__課題 1__
本文抜粋によると、酒見賢一の『後宮小説』は何という賞に選ばれましたか。

__本文抜粋__
後宮という閉鎖空間は、鳥籠とすると、そこにいる女たちは手入れされた美しい鳥たちと言えるかもしれない。


後宮を舞台としているところで有名な小説では、酒見賢一の『後宮小説』があげられるだろう。



『後宮小説』が発売されたのは、1989年と今から33年前となり、ご存知ない方もいらっしゃると思うので、軽く触れておきたい。


舞台は中国風の素乾国という国。(あくまでもファンタジーノベルなので、中国ではなく中国風)

物語は、素乾国の皇帝が腹上死するところから始まり、若い次期皇帝のために、新たに後宮の整備を進めるにあたり、国中の若い女たちが、宮女として集められている。

主人公の銀河という少女も宮女は「三食昼寝付き」*1 の言葉に躍らせれ、素乾国の田舎から都に連れてこられる。

後宮に入る前に一般教養や閨房のテクニックなどを仕込まれたのち、第一夫人なのか、第二夫人なのかという妃のランクが決定する。銀河と新皇帝、そして濃いキャラクターぞろいのライバルの宮女たちや宦官などが、新しい時代を迎えるにあたって、大きな陰謀の中に取り込まれていく、そんな物語である。



後宮小説というジャンル


酒見賢一の『後宮小説』が第1回日本ファンタジーノベル大賞に選ばれてから、ファンタジーノベルにおいて、籠の中のような閉鎖空間としての後宮という場所の特殊性、人間模様、男女の愛憎、政略などのテーマを1つにグルーピングされた小説は、”後宮小説”というジャンルは分類として定義され、確立されたと言える。


ライトノベルがどうしても多くなるが、酒見賢一以降に発表された”後宮小説”の代表的なものをいくつか挙げておく。


・篠原 悠希の『後宮』シリーズ

・小田 菜摘の『後宮の薬師』シリーズ

・小野はるかの『後宮の検屍女官』シリーズ

・白川紺子・香魚子の『後宮の烏』シリーズ


上に挙げた以外でも、後宮を舞台にしている小説は、枚挙にいとまがなく、「後宮」とタイトルつけると売り上げが伸びるのか、または比較的息の長いブームになっているのかもしれな。

__課題 2__
レコードのうち、「You are a GUI」を含む行から始め、「click(669, 259)」を含む行で終わる範囲を、列名を「テキスト」と「回答」とする2列のCSVで表してください。1件を1行とし、各値は改行を空白に置き換えて二重引用符で囲み、画像は含めないでください。

__提供データ__

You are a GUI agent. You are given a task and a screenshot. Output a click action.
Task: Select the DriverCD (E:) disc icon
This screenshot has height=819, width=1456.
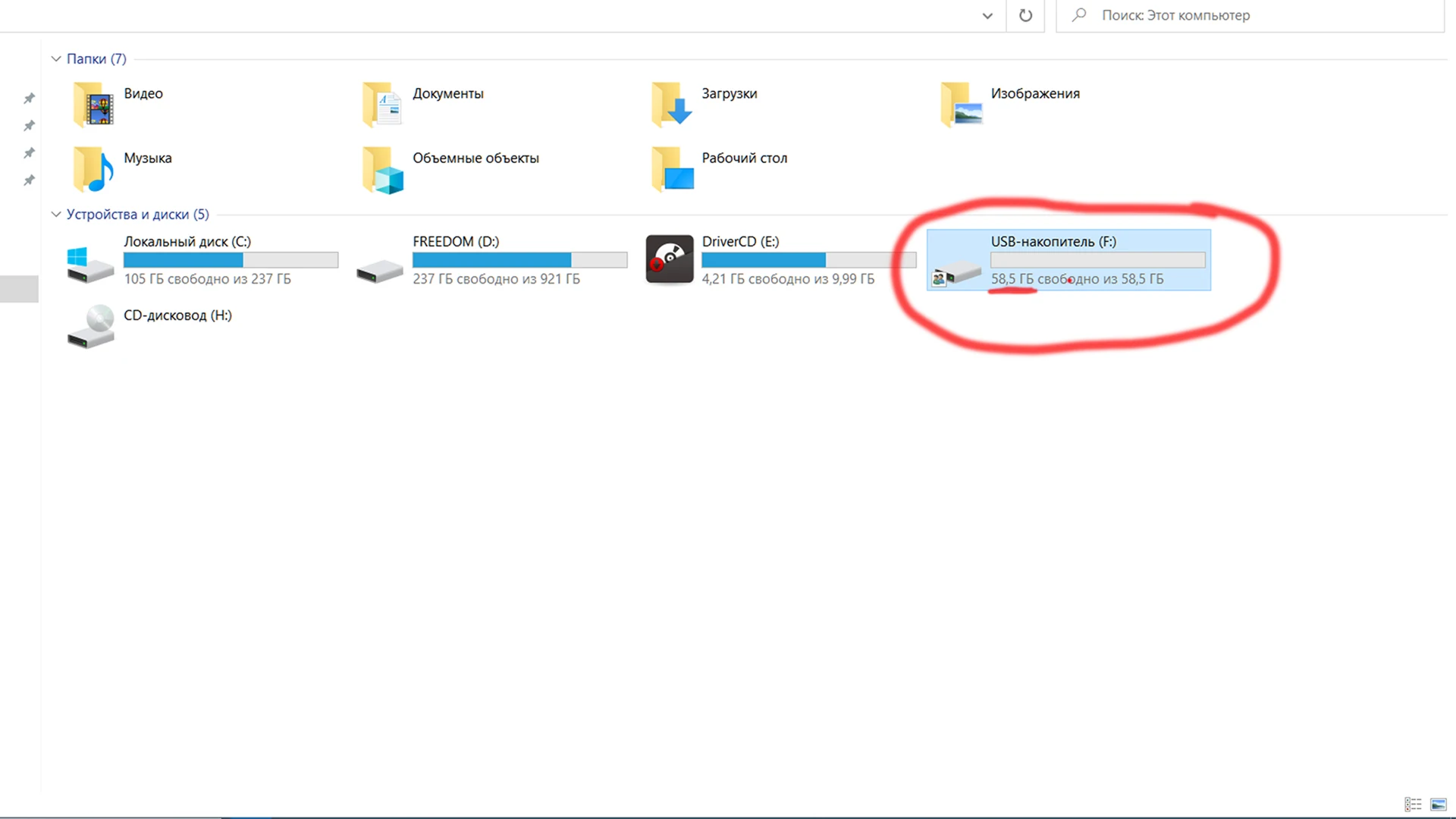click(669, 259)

...

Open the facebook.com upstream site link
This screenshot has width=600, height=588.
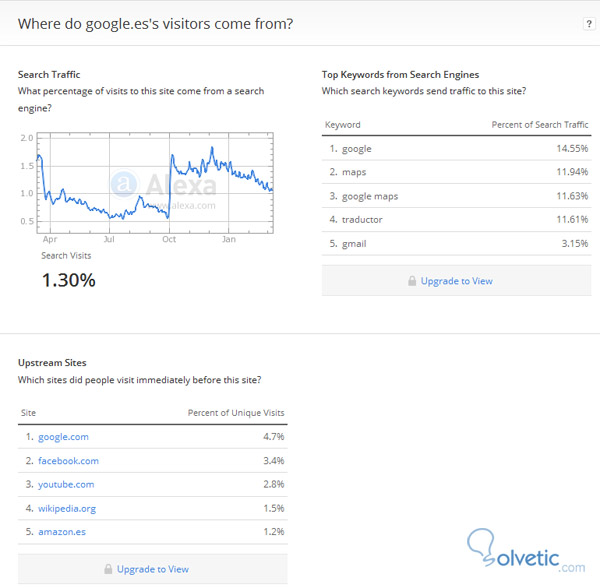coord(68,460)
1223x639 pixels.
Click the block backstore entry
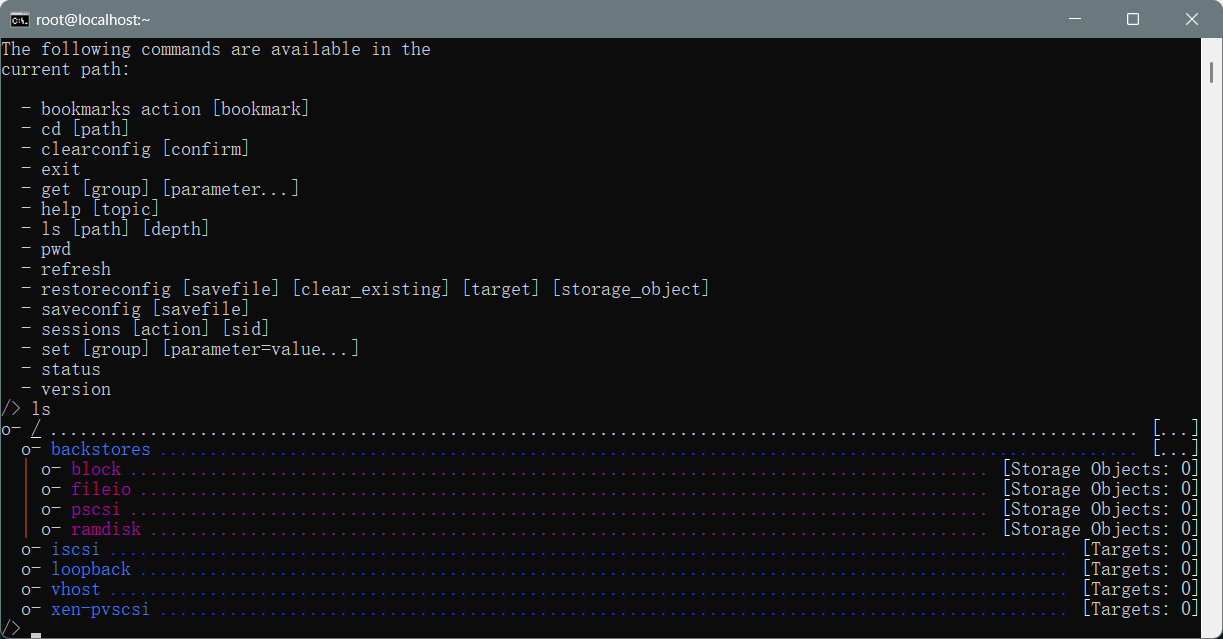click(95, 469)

---

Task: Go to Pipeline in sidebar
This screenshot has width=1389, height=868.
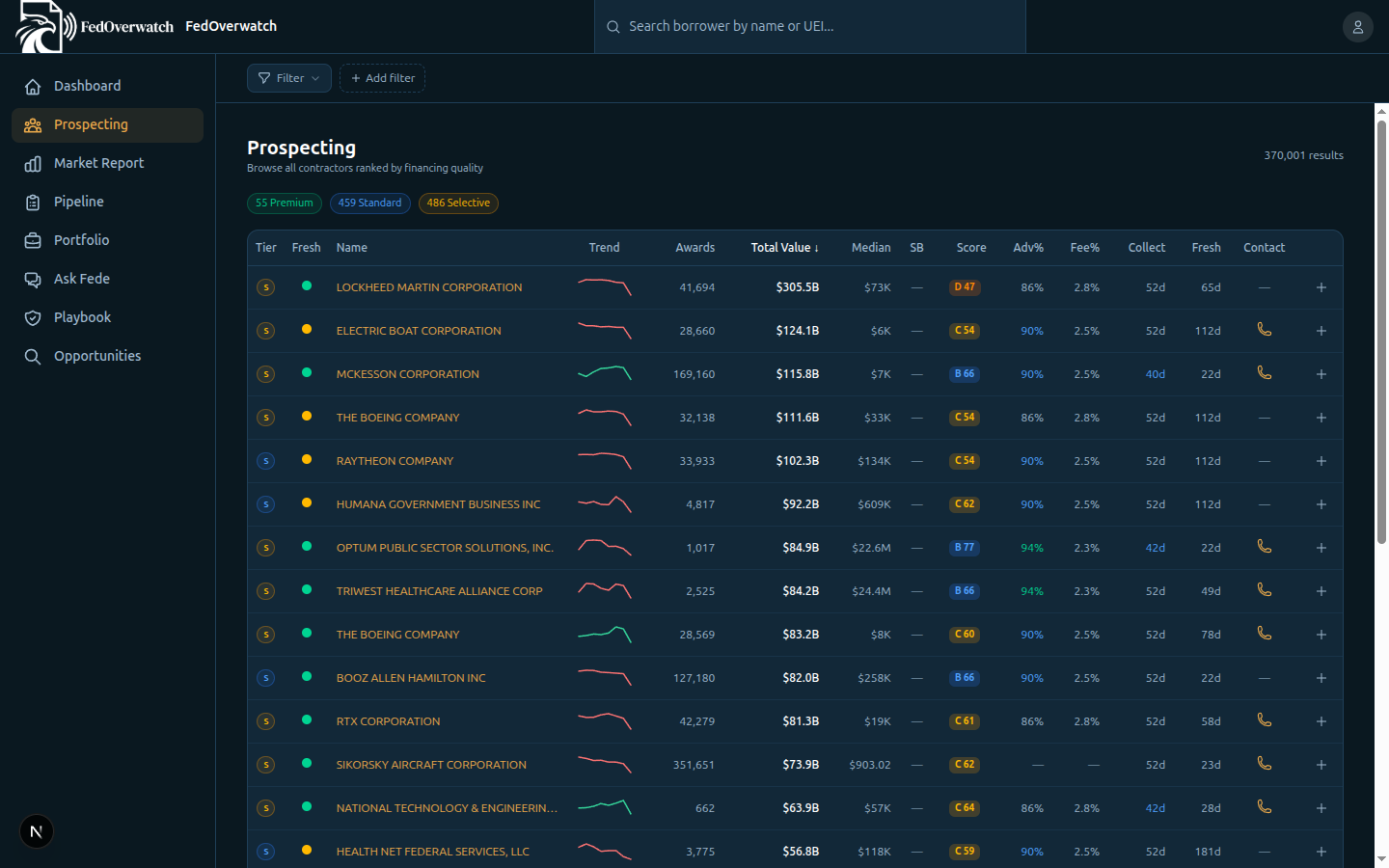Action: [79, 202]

__解答 1__
第1回日本ファンタジーノベル大賞

__解答 2__
テキスト,回答
"You are a GUI agent. You are given a task and a screenshot. Output a click action. Task: Select the DriverCD (E:) disc icon This screenshot has height=819, width=1456.","click(669, 259)"